Thomas Smith, FBC member since 2011, has spent the last five months training to become an Army Musician. Thomas joined us for worship on Sunday, May 25, sharing his gifts of music and the word of witness below.


Good Morning — I have been asked to share how five months of training to become an Army Musician has shaped my faith.  But before that story, I must tell another…

In August 2011, I moved to Greensboro.  On my first Sunday here, I made the walk across the parking lot from my apartment on Adams Street to First Baptist Church.  The next day  I had a welcoming email from Becky Yaun, that Wednesday I was at choir practice, and the following Sunday I was playing trumpet with the hand-bell choir.  My immediate love for First Baptist and the congregation here, along with the opportunities in worshipful music making, made the transition from attending churches on rotation for the previous four years (depending on where my undergraduate’s brass groups were playing or where friends with cars were attending) to becoming a regular member an easy one.  And on the second Sunday of Advent, after feeling the need and desire to be for quite some time, I was baptized, the greatest thing I ever did in Greensboro, NC.

Over the next two years, throughout the ups and downs of graduate school at UNCG, First Baptist was a constant source of strength and peace.  It took a lot for me to miss a Sunday or Wednesday here and no matter what was going on over at the school, passing through those doors to the atrium never failed to calm my spirit.  The love expressed by the people of this church, both overtly and subtly, often bordered on the overwhelming.  And even during a time of transition in the leadership of this congregation, the message never failed to be timely and relevant.  This for me was where God was.

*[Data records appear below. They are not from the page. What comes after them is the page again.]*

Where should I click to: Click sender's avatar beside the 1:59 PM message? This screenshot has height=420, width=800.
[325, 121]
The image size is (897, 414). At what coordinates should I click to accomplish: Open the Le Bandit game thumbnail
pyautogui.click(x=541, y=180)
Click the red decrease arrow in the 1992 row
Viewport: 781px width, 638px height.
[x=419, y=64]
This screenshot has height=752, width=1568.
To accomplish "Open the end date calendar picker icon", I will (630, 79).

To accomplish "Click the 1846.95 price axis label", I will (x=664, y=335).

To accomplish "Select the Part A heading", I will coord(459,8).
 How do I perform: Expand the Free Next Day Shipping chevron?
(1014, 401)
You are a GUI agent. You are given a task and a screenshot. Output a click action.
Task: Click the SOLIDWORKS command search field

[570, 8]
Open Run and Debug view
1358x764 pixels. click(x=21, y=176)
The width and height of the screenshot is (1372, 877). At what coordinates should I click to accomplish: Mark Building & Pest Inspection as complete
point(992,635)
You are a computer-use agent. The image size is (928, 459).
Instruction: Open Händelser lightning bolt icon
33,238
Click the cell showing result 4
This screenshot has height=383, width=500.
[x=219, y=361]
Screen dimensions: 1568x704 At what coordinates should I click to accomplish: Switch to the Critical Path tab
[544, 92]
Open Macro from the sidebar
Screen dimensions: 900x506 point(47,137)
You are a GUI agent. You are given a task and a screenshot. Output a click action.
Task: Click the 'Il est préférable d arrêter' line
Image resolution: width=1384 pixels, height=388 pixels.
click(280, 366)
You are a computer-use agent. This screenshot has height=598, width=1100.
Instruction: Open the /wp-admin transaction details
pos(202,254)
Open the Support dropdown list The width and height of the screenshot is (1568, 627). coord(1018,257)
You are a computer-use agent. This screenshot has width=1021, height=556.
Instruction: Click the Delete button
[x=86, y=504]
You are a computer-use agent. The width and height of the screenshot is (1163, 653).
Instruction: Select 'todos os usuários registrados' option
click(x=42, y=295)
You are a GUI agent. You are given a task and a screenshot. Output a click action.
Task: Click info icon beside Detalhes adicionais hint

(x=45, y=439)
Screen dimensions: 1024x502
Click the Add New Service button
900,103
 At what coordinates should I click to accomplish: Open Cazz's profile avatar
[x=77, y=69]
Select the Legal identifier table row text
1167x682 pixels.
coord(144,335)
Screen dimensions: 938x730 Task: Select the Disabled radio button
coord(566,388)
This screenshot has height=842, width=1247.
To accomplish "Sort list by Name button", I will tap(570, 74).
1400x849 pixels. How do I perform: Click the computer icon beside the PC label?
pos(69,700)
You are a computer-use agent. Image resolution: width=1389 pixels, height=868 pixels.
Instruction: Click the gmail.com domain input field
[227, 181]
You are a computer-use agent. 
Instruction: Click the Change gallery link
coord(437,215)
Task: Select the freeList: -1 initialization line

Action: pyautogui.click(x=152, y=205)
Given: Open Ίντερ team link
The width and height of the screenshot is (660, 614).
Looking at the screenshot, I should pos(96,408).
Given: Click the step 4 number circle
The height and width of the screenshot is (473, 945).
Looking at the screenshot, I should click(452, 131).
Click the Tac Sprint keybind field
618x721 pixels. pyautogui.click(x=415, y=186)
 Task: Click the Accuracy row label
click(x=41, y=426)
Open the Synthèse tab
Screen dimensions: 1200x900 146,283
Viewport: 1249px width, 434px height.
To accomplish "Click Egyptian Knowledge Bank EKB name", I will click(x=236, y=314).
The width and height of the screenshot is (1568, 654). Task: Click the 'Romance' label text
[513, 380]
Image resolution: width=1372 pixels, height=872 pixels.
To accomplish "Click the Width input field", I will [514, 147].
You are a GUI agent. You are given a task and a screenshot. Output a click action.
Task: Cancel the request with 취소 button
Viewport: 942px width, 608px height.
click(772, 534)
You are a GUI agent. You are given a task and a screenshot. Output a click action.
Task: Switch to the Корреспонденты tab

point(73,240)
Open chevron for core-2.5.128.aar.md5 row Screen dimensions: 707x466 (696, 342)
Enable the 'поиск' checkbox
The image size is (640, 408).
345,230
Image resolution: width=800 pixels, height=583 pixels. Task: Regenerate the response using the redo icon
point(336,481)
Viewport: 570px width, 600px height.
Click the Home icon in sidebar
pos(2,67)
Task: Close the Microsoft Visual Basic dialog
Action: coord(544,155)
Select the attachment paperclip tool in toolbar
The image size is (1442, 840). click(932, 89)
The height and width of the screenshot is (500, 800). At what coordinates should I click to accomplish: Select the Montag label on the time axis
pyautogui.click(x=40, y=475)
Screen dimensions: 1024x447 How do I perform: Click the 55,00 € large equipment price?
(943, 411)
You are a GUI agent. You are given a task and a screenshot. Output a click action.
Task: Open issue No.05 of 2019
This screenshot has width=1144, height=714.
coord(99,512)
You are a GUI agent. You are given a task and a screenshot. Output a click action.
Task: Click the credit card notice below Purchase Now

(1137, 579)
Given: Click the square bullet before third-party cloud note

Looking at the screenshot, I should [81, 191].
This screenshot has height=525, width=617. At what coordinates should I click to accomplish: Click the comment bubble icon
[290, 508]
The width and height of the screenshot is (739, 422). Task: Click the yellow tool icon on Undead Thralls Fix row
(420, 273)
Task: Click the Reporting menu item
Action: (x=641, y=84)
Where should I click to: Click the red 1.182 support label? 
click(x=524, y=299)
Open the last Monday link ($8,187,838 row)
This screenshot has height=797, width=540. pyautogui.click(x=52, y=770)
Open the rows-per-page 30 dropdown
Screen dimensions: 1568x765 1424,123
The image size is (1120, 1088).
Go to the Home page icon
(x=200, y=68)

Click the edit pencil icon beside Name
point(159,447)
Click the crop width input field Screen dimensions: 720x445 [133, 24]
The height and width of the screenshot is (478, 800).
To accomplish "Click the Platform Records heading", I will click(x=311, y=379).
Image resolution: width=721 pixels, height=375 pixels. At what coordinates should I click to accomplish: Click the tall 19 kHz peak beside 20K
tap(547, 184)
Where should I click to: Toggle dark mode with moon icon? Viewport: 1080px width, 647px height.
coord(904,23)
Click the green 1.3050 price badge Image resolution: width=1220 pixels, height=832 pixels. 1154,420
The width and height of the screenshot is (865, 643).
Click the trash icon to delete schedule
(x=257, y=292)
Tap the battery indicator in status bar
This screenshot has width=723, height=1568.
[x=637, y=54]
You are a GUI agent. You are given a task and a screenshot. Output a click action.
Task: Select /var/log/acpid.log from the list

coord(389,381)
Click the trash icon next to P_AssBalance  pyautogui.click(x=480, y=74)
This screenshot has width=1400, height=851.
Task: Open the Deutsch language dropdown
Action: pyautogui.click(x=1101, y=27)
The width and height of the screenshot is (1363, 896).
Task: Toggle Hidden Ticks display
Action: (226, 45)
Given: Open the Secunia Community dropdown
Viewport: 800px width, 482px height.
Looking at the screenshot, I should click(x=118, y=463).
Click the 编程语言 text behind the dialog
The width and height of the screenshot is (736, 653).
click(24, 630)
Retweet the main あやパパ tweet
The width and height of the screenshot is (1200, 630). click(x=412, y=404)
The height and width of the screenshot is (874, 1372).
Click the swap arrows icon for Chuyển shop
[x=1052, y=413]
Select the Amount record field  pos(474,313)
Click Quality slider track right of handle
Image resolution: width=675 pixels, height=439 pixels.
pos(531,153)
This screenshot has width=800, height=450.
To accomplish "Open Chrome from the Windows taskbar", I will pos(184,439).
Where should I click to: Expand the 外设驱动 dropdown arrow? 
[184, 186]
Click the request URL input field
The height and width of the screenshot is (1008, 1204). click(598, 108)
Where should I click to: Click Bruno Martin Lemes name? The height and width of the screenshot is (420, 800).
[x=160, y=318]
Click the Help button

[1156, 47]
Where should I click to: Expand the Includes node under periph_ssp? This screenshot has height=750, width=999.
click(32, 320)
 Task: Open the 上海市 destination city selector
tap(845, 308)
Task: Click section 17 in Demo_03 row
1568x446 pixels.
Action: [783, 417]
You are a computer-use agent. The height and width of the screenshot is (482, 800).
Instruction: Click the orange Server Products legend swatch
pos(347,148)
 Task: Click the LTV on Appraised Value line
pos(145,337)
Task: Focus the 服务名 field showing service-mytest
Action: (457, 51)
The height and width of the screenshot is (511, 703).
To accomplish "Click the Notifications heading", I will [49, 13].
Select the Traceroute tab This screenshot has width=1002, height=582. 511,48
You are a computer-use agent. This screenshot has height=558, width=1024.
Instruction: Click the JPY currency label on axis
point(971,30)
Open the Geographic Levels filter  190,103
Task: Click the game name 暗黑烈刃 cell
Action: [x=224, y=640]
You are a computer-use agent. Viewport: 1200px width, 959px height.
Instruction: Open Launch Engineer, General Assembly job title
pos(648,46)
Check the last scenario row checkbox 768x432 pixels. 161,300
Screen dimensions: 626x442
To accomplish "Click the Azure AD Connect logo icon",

Then, immediately following worship on the last Sunday of 2013, I headed over to the Greensboro Army recruiting office for the van ride to Charlotte and the beginning of the great adventure.  Thinking back while preparing for this morning,  I realized how pertinent Alan’s sermon that day was to the story I am trying to tell — he reminded us of the meaning of Immanuel – God With Us – and that our Lord was and is with us at all times and during all trials.

Throughout reception week at Fort Jackson, everybody was ready to do all things through Christ who strengthened them.  Upon running of that bus for the first real day of training, though, I was faced with a challenge that, for probably the first time in my life, appeared as if its being overcome would not just be a question of finding the motivation and will, but also one of inherent ability.  I was never more doubtful that that first day or two.  No problem though, I had a standing appointment with God every Sunday morning.  But at that first ‘Protestant – non-denominational’ service at Fort Jackson, something was not right (and it was not just that I did not know any of the words to any of the songs).  At first, I blamed my distraction and Sunday morning depression on simply missing First Baptist and its people.  I soon came to feel, however, that I had subconsciously decided that God could not be met for any extended period of time anywhere but in this building.  The chaplain’s messages were good, but even as the weeks went on and I learned the words to most of the praise songs and was able to tune out the chattering of those in the back rows there only to avoid the yelling drill sergeants, I still found much of those times of worship unfocused and unfulfilling.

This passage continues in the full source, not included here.